Exercise objective: Which lines of the entries below run from the one holding "You are a GUI" to the one holding "The width and", inclusive? Set down exactly those lines and no others.

Records supplied:
- - -

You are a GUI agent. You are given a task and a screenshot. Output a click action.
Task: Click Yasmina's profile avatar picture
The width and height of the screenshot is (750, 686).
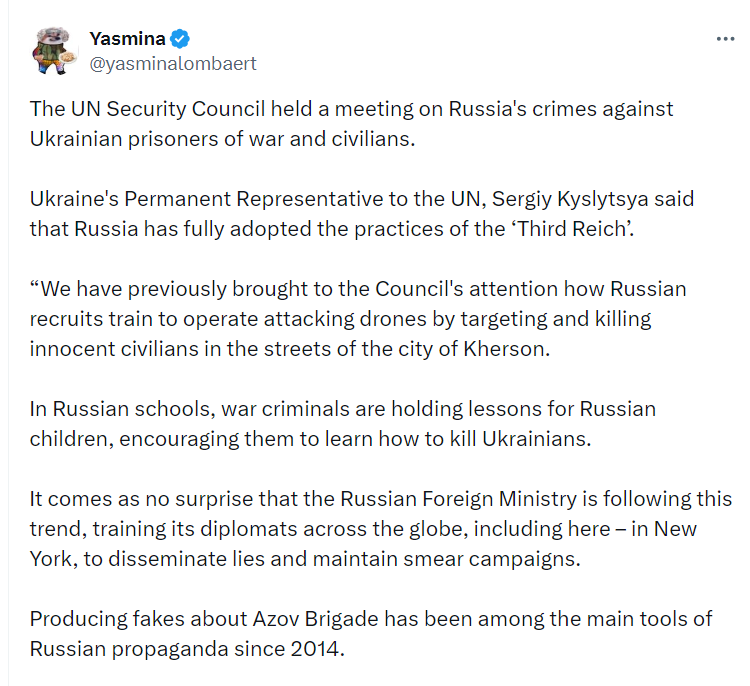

- - -

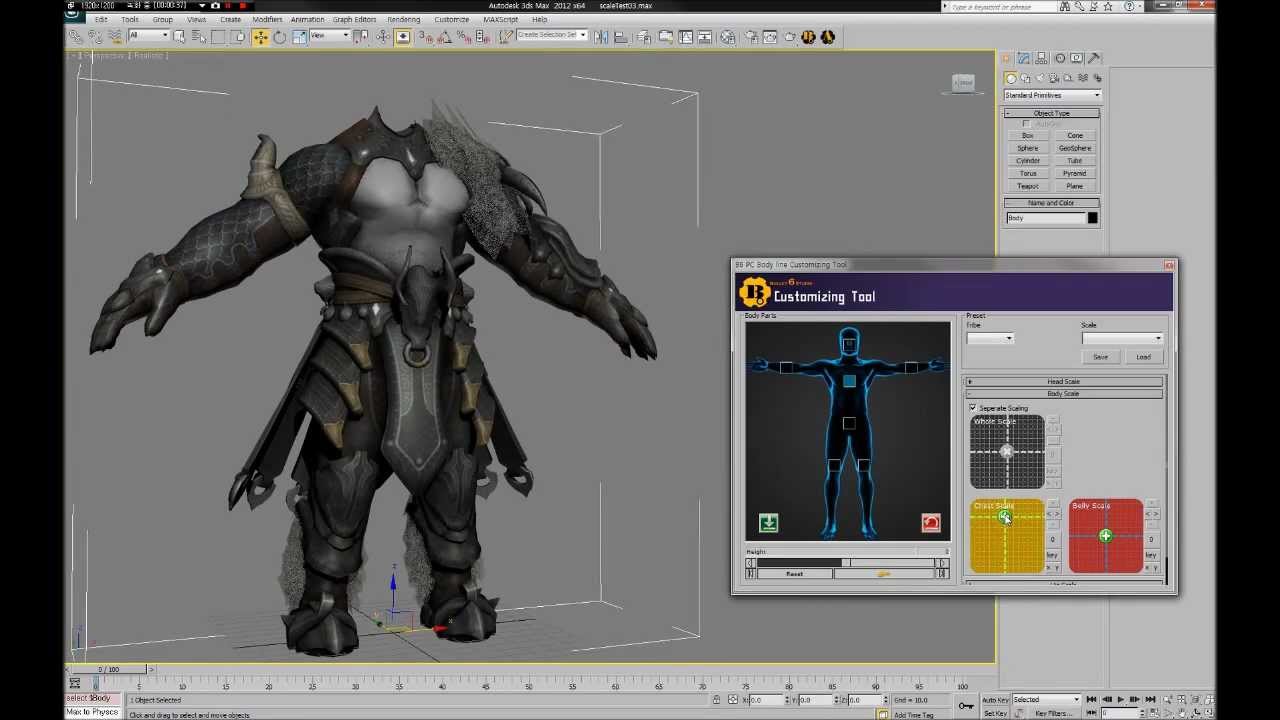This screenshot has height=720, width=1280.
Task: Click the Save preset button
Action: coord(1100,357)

- - -

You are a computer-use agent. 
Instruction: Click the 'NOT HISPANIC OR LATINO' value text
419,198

- - -

Result of this exercise:
You are a GUI agent. You are given a task and a screenshot. Output a click action.
Task: Click Yasmina's profile avatar picture
The width and height of the screenshot is (750, 686).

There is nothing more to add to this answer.